Nie lubiłem wypadków. Niektórzy lubią.

Podnieca ich zapach krwi, aura śmierci, a może po prostu ulga, że to przytrafiło się komuś innemu.

Rzecz w tym, że ja czułem się jak ten ktoś inny.

Jak pechowa ofiara wypadku samochodowego. Myśl, że to ja prowadziłem, że spokojnie trzymając kierownicę, zjechałem prosto w przepaść, w żaden sposób nie zmniejszała nieprzyjemnego współczucia, które budził we mnie widok rozbitego samochodu.

Norma miała rację z tą kulą ognia.

Samochód jeszcze się tlił. Wyglądał jak kawałek węgla drzewnego, który wypadł z ogrodowego grilla.

Na poboczu dwupasmówki stały wóz strażacki, radiowóz i ambulans. Rzucał się w oczy jeszcze jeden samochód, ciemnozielony sable. Miał kompletnie zgnieciony przód. Mężczyzna, który – jak się domyśliłem – był kierowcą, stał oparty o drzwi, z twarzą w dłoniach. Wszyscy jakby na coś czekali.

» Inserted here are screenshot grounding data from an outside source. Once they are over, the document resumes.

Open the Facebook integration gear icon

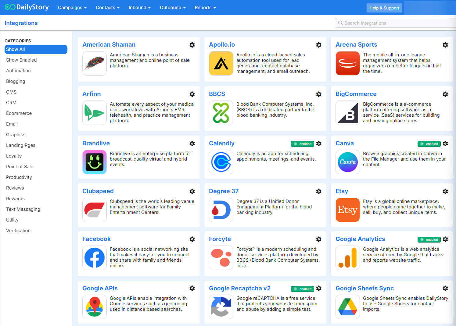coord(192,239)
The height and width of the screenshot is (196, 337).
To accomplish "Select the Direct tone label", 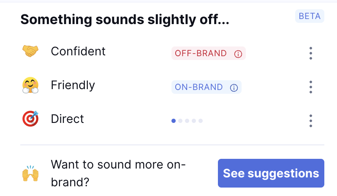I will pos(67,119).
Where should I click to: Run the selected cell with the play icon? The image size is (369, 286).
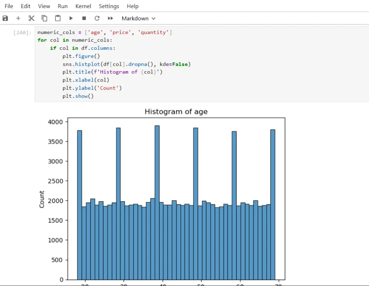pos(71,18)
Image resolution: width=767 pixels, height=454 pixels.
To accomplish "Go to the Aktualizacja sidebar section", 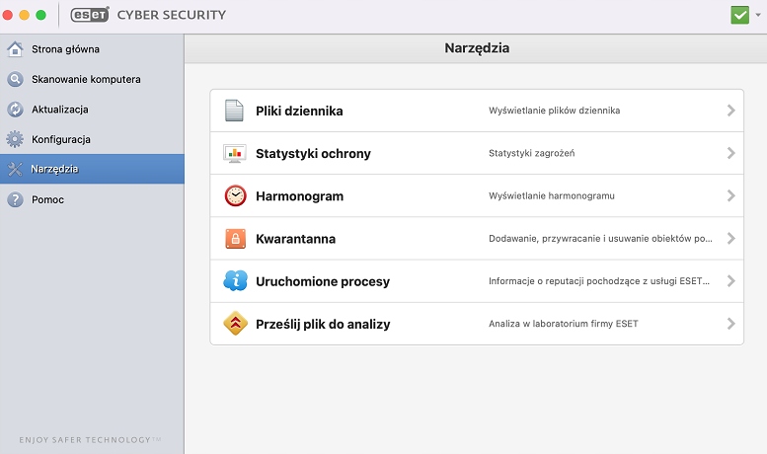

Zawołał mnie szeryf Swenson.

– Hej, Lucas – powiedział.

Już wyjaśniam.

Chodzi o Lucasa McCaina – postać, w którą Chuck Connors wcielił się w Człowieku z karabinem. Po Człowieku z karabinem Chuck zaczął serial Napiętnowany, w którym grał żołnierza Północy podejrzanego o dezercję z pola bitwy pod Bull Run i w związku z tym na zawsze uznanego za tchórza. Włóczył się od miasta do miasta, gdzie pomimo bezinteresownych aktów heroizmu ktoś zawsze odkrywał jego prawdziwą tożsamość. A mogłoby się wydawać, że na Dzikim Zachodzie nie było to takie łatwe.